● **Required work**:
1/ Answer these questions from the music review:
(a) What award did the Benedictions win, and in what year?
(b) What town are both acts from?
(c) Which song on the Benedictions' CD was written by bassist Rob Shot?
2/ Rewrite the music review from "Both acts are" up to and including "on their ass?", swapping "metaphor" for "figure of speech".
3/ Translate this sentence from the music review into Spanish: "As for the Benedictions, the “devil music” tag is a metaphor, clearly."

● **Text extract**:
══════

Newly minted: the Benedictions and Detroit Rebellion
The Benedictions sound like they’re having too much fun to go seriously wrong even though they claim to Play Devil Music on their debut CD. And for all the minor-chording and back-delta strumming of Detroit Rebellion’s eponymous debut, what emerges from the music and the lyrics is the voice of the righteous believer, the kind of guy who might live outside the law to be honest, to paraphrase the Minnesota bard.
Both acts are from Providence, a town that in recent years has seen the emergence of lots of young bands that don’t play rock music—Deer Tick, the Low Anthem, Brown Bird, Barn Burning, to name a few. That is to say, in their songwriting and delivery there’s a common resistance to three chord rock and maybe a penchant for country and folk musics. Beyond that the latterly mentioned bands cannot, or probably should not, be lumped together.
As for the Benedictions, the “devil music” tag is a metaphor, clearly. Implicit in it is big aspirations for their sound and conversely, the risk of overreaching. For in such a culturally jaded place as America’s contemporary music scene, would anybody even feel it if the devil were chewing on their ass?
But one lives in hope. As G.W. Mercure, one of three very distinctive singers and writers in the band explains in the CD’s liner notes, “The songs on The Benedictions Play Devil Music share a commonality to their evocation of myth; they go directly to that myth. It’s hard folk, hard blues, hard country.”
And if that sometimes equates to sounding Stonesy or swampy a la Creedance Clearwater Revival, there’s enough jump and originality in the songwriting for the Benedictions to come across as deserving of their 2010 Phoenix Best Music Poll Award as Best Roots Act.
Mercure’s “Pawn Shop Guitar” and “Tell the Devil,” Kelly Burke’s “Lonesome Tears,” and bassist Rob Shot’s “Crying Shame” are the standout tracks, but make no mistake, the Benedictions are a unit who obviously dig each other’s songs and turn them out with collective spirit and finesse.
Detroit Rebellion, on the other hand, is the work of one anonymous fellow (there’s a picture of the singer/songwriter playing a six string on the third page of the gatefold insert and that’s it), presumably, given the populist sentiments of the lyrics, because he represents the common Joe in his rootsiest persona, at home with the blues. And admittedly, I’m stretching the word “new” here since D.R. released this in the spring. But I dare say if this record comes out on Vanguard, Folkways or Elektra and we’re talking anytime 1964 instead of 2010, nitcrits everywhere are peeing their pantses to beat the competition to the newsstand. What to say? What to make of it? It’s folksy and bluesy and tells stories of honest people on the wrong side of the law, “A Case of Mistaken Identity,” and weather, race and class, “New Orleans,” and freedom of expression, “Don’t Make Waves.”

══════

● **Supplied data**:

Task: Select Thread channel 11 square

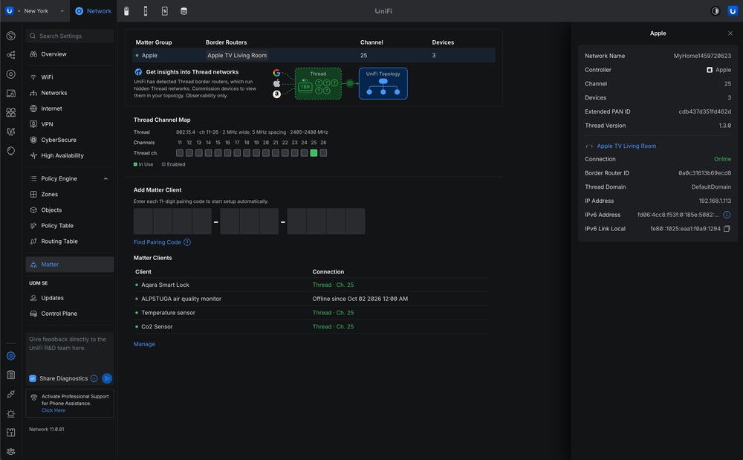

══════

● **Task-by-task solutions**:
1/
(a) The 2010 Phoenix Best Music Poll Award as Best Roots Act
(b) Providence
(c) "Crying Shame"

2/
Both acts are from Providence, a town that in recent years has seen the emergence of lots of young bands that don’t play rock music—Deer Tick, the Low Anthem, Brown Bird, Barn Burning, to name a few. That is to say, in their songwriting and delivery there’s a common resistance to three chord rock and maybe a penchant for country and folk musics. Beyond that the latterly mentioned bands cannot, or probably should not, be lumped together.
As for the Benedictions, the “devil music” tag is a figure of speech, clearly. Implicit in it is big aspirations for their sound and conversely, the risk of overreaching. For in such a culturally jaded place as America’s contemporary music scene, would anybody even feel it if the devil were chewing on their ass?

3/ En cuanto a los Benedictions, la etiqueta de “música del diablo” es una metáfora, claramente.